Transcribed & marked up by Einde O’Callaghan for ETOL.
Waste: An Eye-Witness Report on Some Aspects of Waste in Western Sicily
by Danilo Dolci
trans. R. Munroe
Monthly Review Press, New York, 1964. 352 pp. $6.75.
In Waste, Danilo Dolci combines personal conversations with statistical data to give a startling picture of poverty-stricken Western Sicily. There is waste of natural resources and domestic animals, because of the backward traditions of the farmers and shepherds, and there is waste of human life, in the predatory warfare of the power-hungry mafiosi.
Dolci suggests tnat these problems may be solved by bringing a higher level of understanding to the people through supervised group conversations (examples of which are recorded in the book).
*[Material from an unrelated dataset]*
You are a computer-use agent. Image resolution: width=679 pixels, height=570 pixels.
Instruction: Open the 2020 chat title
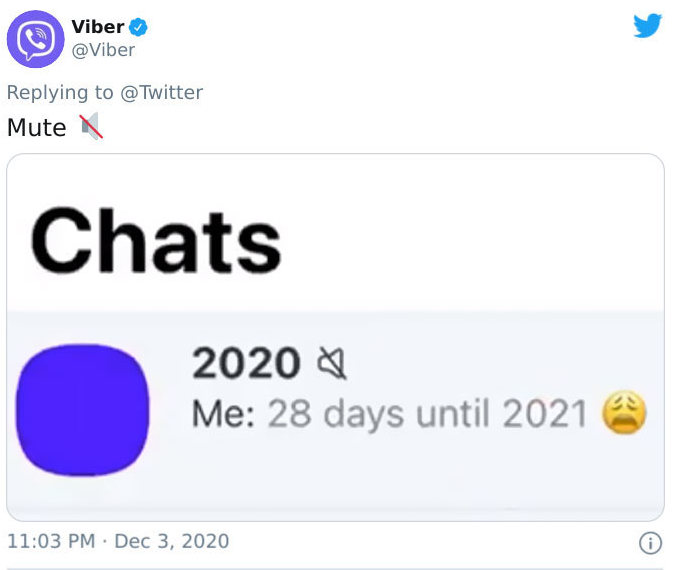click(x=246, y=364)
These discussions will provide the people with a desire to change their situation and the technical knowledge necessary. The theory will be put to practice in cooperative work sessions, called “reverse” strikes, because workers will not be paid.
The weakness of Waste is not in the description, which convinces one of the difficulty of the conditions confronting Western Sicily, but in the solution Dolci advances. Dolci seems willing to believe that the political corruption tradition in Sicily is also permanent. He rejects the path of unionizing the agricultural workers, apparently because previous trade unions have been unsuccessful in organizing the farmers, rather than because the Mafia has been successful in terrorizing those who might join it.
Unpaid employment can hardly be a long term solution for Sicily. What finally will stem the rule-by-assassination of the Mafia? What type of political party ultimately will guide Sicily to an advanced and equalitarian society? Dolci’s penetrating presentation of Sicily’s dilemma prompts one to raise many questions that Dolci, himself, does not answer.